System tracing with AWS X-Ray

Knowing your application is running fast or slow is one thing, understanding what makes up those characteristics is another. This is not a new problem, APM (Application Performance Monitoring) tools like New Relic and AppDynamics will happily take your money to make this problem easier and have done for a while. However, this problem gets even more complicated in a serverless environment where integration points are not always totally under your control. This is a frustration of mine as AWS Lambda can often be an opaque beast.

AWS X-Ray is a lightweight entrant into this field, with the extent of the configuration being a tick box in the ‘advanced settings’ section of the ‘config’ tab. The feature switch will even add the required permissions for you.

With this enabled, each request will now produce a trace.

Now for the interesting bits, we can see that this Lambda was cold and took a while to start executing. We can also see where Amazon have called out some of their ‘initialization’ time.

Slow Lambda execution

My Lambda includes a call to a RESTful API but the default X-Ray setup won’t show this. I want to call this out especially in my monitoring because this external dependency has the possibility of affecting my service. To do this I need to create a sub-segment, Amazon as ever have thought of everything and have created a decorated version of HttpClient with their own X-Ray integration. It’s literally a drop in replacement with no further configuration. With this addition, I now get a much clearer view of the profile of my service. The remote API call I’m calling makes up a large percentage of the total time taken.

Lambda execution with HttpClient augmented

Amazon does support creating your own custom sub-segments which is something I want to try out soon and maybe write about later.

The other interesting feature I’ve not yet tried but is also on the backlog for investigation is attaching metadata to the segments and sub-segments. I can imagine this being really useful by adding pertinent data to traces, this could then be used in investigating themes of slowness for example.

Finally, another freebie from Amazon: out of the box, a service map is created linking together any associated resources it can find from your traces. The green around each service is a ring chart of % success, these turn yellow if there are problems.

I could imagine a slightly more sophisticated version of this being a fantastic DevOps dashboard.

linked services

AWS CodeStar

I try to read about new AWS services as I hear about them from Amazon’s newsletters. The first two pages of the CodeStar tutorial this genuinely delighted me!

This is what I want as a developer of small projects. Very excited to try it out!

I say small projects because I would probably want more flexibility over where my source code is stored if I was thinking about enterprise size projects.

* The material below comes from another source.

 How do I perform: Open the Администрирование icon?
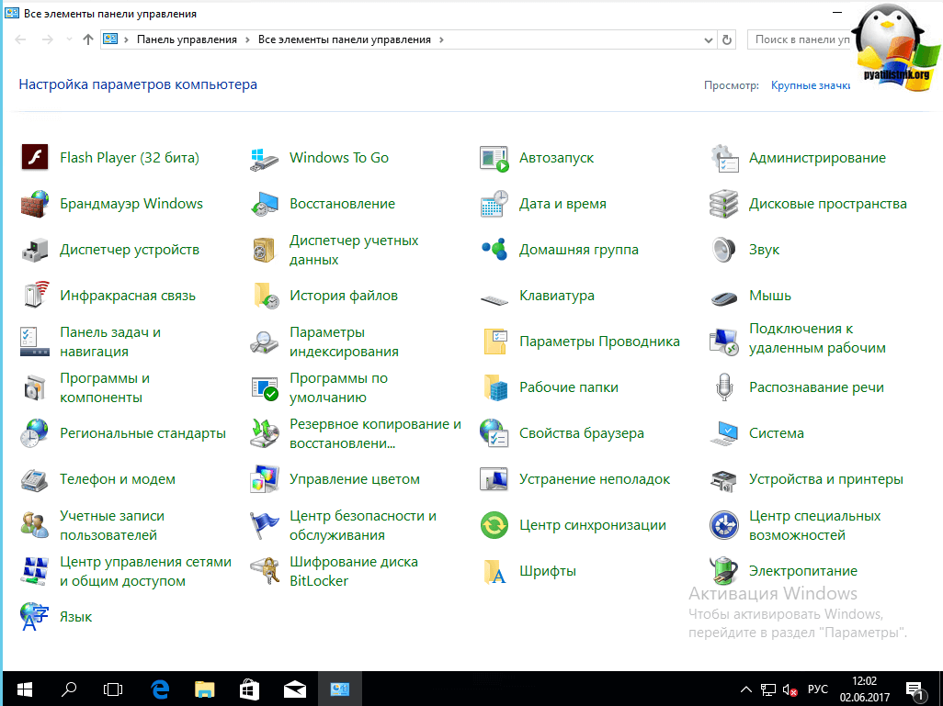tap(723, 158)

Reporting Squad Confidence

As a software team lead one of the common things I’m asked is “how is everything going?”, “will project x be ready by date y?” and it’s something I’ve always struggled with. Everyone who has worked in software delivery will understand that it is difficult to estimate this type of work. It is especially true though of teams working in a new area, where there is no prior experience of the task. This is often where my current team sits.

Over my career, this question has manifested in a number of different ways. In the time before Agile was widely adopted it was the project manager who thought that asking more often would increase the chance of a different answer. Currently, at Sky Betting & Gaming this question is turned around and instead of being pestered for an answer I report a status of Red, Amber or Green for the work the team is doing and include a short summary of completed work and next steps. This is absolutely an improvement but still felt very wrong to me. At the start of a piece of work, it’s easy to go along with the new energy and report Green, when it might be better to report Amber or Red since there are potentially a lot of unknown risks.

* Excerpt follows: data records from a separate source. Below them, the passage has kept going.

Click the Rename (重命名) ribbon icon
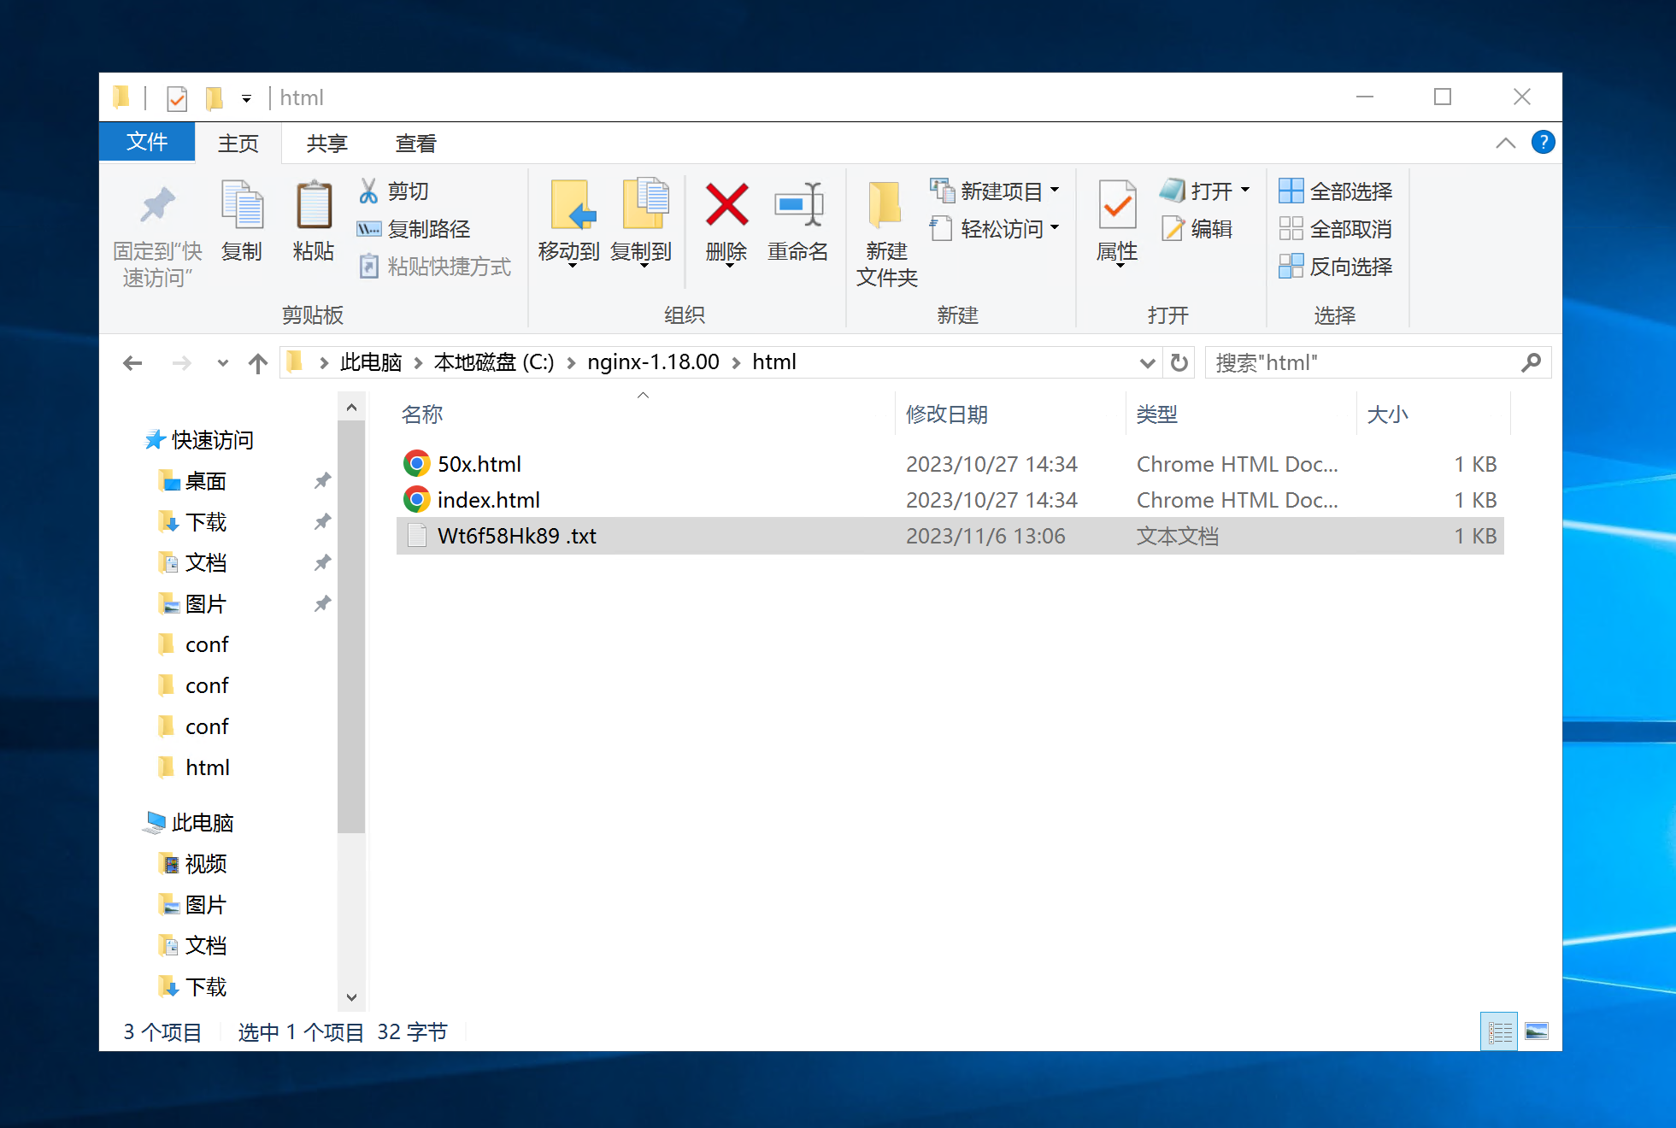The width and height of the screenshot is (1676, 1128). (797, 206)
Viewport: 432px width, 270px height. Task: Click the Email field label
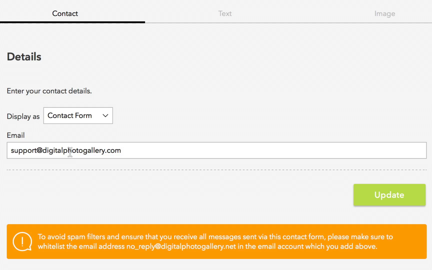coord(16,135)
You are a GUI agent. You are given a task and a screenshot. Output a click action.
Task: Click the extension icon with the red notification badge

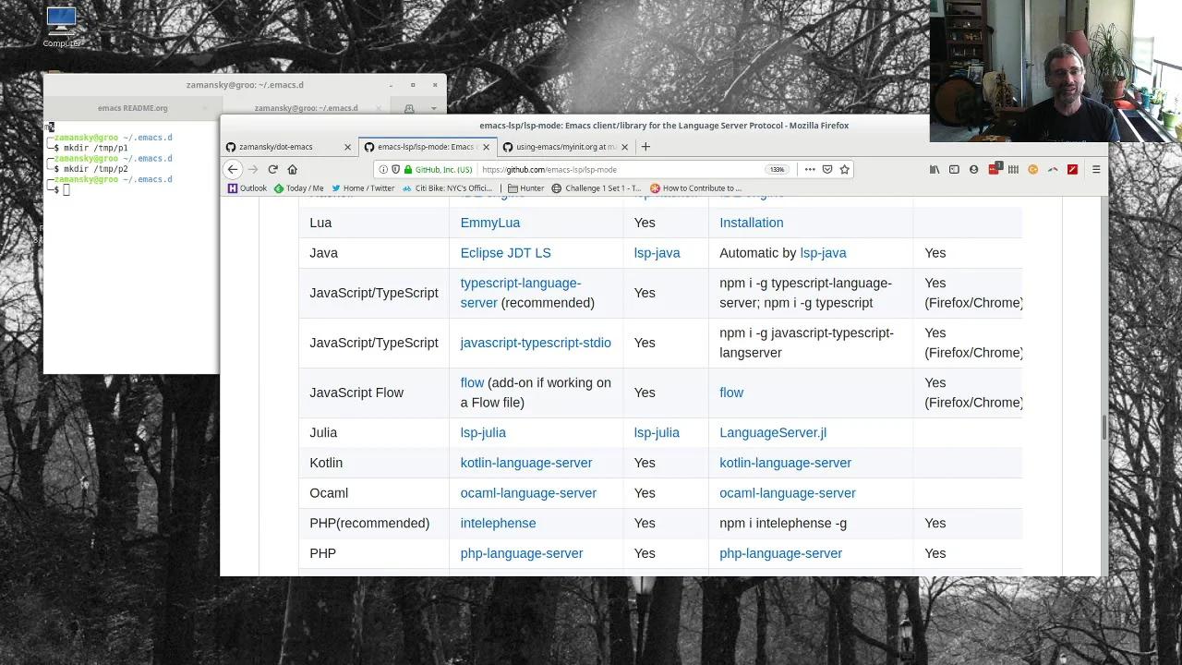pos(995,169)
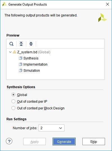Expand all items in Preview tree
Viewport: 112px width, 151px height.
coord(31,44)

Recently with the help of Sean from Optimise Agility we’ve been working through some of the pain points at SB&G and I spoke to him about this interface between the leadership team and their need for assurance that the work was in hand and the delivery team and their need to do the work.

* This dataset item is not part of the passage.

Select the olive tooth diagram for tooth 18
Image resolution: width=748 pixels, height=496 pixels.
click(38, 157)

The traffic light strategy didn’t contain the information we wanted to give. I wanted to show that our iterative delivery approach didn’t match up with the Gantt chart style product roadmaps.

We decided to try an experiment with the delivery team, asking them a simple question of “Based on a release at the end of May, what confidence do you have that the following will be in production ready to be used.” Giving ten options ranging from “0 – No Chance”, to “10 – Dead Cert!”

 

Bar graph of confidences
Blurred because the specifics might not make much sense.

This gave us a quick, data-driven and cohesive expression of the remaining work. This felt right, but having this wasn’t enough; we needed to show other people that we were thinking about this and tell them. This became another quick experiment with this data being show at the edge of our team space on some spare wall.

So far the feedback has all been very positive, the experiment will continue and we’ll fine-tune this new approach over time.